__Exercise objective__:
Echo the lines of the listing verbatim, from the line containing "arrows toolbar icon" through the line containing "(x=404, y=467)", inclusive.

__Source data__:
◆ ◆ ◆
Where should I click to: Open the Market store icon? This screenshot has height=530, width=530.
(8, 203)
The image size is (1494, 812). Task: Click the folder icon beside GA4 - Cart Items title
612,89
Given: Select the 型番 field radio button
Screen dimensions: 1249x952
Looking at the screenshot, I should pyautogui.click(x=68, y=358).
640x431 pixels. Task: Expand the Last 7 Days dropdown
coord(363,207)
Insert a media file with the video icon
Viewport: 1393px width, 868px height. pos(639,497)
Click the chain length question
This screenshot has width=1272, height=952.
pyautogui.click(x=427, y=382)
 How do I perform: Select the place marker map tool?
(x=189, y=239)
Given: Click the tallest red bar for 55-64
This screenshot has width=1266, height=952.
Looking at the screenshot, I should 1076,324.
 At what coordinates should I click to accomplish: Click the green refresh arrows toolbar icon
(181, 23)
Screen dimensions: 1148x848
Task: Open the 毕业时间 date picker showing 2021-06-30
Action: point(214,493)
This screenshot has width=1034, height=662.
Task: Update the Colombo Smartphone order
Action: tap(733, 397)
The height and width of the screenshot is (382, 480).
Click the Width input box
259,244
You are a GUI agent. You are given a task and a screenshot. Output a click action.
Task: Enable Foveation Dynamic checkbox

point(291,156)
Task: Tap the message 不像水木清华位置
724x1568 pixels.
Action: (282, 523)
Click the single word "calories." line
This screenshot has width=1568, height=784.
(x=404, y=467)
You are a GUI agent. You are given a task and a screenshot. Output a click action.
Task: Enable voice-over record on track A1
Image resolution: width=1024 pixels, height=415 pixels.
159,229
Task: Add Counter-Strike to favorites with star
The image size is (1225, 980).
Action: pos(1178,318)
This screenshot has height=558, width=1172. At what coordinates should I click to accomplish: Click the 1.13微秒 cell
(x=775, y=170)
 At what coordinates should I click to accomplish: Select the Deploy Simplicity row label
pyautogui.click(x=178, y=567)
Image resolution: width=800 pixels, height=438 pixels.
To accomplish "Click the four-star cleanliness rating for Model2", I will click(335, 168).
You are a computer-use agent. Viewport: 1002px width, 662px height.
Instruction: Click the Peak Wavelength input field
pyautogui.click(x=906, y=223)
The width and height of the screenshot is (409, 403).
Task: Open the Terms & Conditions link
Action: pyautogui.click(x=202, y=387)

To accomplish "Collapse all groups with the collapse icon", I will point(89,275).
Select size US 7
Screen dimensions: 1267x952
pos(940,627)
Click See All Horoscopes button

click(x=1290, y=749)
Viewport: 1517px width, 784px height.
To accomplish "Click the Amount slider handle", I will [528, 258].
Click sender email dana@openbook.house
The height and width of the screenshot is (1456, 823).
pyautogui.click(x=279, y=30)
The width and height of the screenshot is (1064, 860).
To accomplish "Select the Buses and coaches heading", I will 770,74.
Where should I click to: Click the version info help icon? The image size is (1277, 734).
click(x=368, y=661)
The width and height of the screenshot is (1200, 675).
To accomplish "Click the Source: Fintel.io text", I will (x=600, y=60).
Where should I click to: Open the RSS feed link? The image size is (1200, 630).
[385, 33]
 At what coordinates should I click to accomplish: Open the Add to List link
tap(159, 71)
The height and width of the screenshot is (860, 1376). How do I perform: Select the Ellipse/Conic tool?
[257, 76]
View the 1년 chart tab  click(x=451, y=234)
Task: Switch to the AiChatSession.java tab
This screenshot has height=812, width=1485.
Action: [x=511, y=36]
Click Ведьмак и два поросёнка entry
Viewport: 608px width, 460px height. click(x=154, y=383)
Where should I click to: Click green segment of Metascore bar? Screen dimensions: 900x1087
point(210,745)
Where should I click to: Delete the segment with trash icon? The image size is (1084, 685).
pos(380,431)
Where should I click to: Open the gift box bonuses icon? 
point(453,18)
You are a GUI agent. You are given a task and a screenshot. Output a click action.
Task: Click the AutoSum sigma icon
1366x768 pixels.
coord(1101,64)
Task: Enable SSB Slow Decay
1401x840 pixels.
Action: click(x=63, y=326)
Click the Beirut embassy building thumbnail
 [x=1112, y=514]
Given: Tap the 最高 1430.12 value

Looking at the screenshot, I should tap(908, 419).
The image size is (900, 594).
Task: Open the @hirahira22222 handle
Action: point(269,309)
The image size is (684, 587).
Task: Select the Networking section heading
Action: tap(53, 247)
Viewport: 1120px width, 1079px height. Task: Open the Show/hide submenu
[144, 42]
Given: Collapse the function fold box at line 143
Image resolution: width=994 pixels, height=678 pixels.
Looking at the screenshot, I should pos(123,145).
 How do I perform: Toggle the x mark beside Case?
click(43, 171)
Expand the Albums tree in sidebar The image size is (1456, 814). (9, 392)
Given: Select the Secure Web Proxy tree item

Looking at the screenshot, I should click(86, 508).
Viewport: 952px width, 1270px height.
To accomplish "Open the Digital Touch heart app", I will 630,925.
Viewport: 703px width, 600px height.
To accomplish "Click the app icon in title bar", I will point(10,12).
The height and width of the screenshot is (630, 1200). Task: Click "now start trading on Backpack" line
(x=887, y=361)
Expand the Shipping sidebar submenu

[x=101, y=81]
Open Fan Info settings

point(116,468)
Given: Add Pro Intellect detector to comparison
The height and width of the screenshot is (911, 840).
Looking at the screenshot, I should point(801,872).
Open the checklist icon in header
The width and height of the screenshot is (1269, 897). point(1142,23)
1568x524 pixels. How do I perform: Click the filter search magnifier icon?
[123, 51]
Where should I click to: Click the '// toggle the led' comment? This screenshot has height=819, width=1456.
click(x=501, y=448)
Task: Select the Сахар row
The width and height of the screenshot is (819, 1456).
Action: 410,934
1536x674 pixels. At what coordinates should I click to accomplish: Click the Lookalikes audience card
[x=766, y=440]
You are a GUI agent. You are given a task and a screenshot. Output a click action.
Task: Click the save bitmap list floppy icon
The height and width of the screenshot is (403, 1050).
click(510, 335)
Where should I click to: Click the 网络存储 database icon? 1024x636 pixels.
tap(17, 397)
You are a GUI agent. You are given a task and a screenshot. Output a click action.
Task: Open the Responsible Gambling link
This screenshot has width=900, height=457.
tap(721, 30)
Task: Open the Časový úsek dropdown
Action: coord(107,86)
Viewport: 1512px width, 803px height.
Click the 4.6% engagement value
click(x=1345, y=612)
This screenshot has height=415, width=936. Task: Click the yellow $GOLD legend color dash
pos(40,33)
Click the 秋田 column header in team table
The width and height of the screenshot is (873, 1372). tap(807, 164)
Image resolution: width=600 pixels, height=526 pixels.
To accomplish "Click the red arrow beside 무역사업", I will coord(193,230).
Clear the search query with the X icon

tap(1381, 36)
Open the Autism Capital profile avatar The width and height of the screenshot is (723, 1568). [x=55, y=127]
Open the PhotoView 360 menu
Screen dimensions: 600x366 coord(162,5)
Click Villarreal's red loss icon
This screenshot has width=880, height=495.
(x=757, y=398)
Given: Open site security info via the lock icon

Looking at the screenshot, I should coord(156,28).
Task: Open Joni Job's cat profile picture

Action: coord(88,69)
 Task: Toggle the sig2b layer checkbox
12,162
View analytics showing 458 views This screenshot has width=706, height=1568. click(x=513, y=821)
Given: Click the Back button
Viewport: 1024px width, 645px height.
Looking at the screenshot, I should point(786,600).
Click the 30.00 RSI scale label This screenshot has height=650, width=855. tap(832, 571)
◆ ◆ ◆
__Result below__:
 At what coordinates should I click to accomplish: Click the green refresh arrows toolbar icon
(181, 23)
Screen dimensions: 1148x848
Task: Open the 毕业时间 date picker showing 2021-06-30
Action: point(214,493)
This screenshot has width=1034, height=662.
Task: Update the Colombo Smartphone order
Action: tap(733, 397)
The height and width of the screenshot is (382, 480).
Click the Width input box
259,244
You are a GUI agent. You are given a task and a screenshot. Output a click action.
Task: Enable Foveation Dynamic checkbox

point(291,156)
Task: Tap the message 不像水木清华位置
724x1568 pixels.
Action: (282, 523)
Click the single word "calories." line
This screenshot has width=1568, height=784.
(x=404, y=467)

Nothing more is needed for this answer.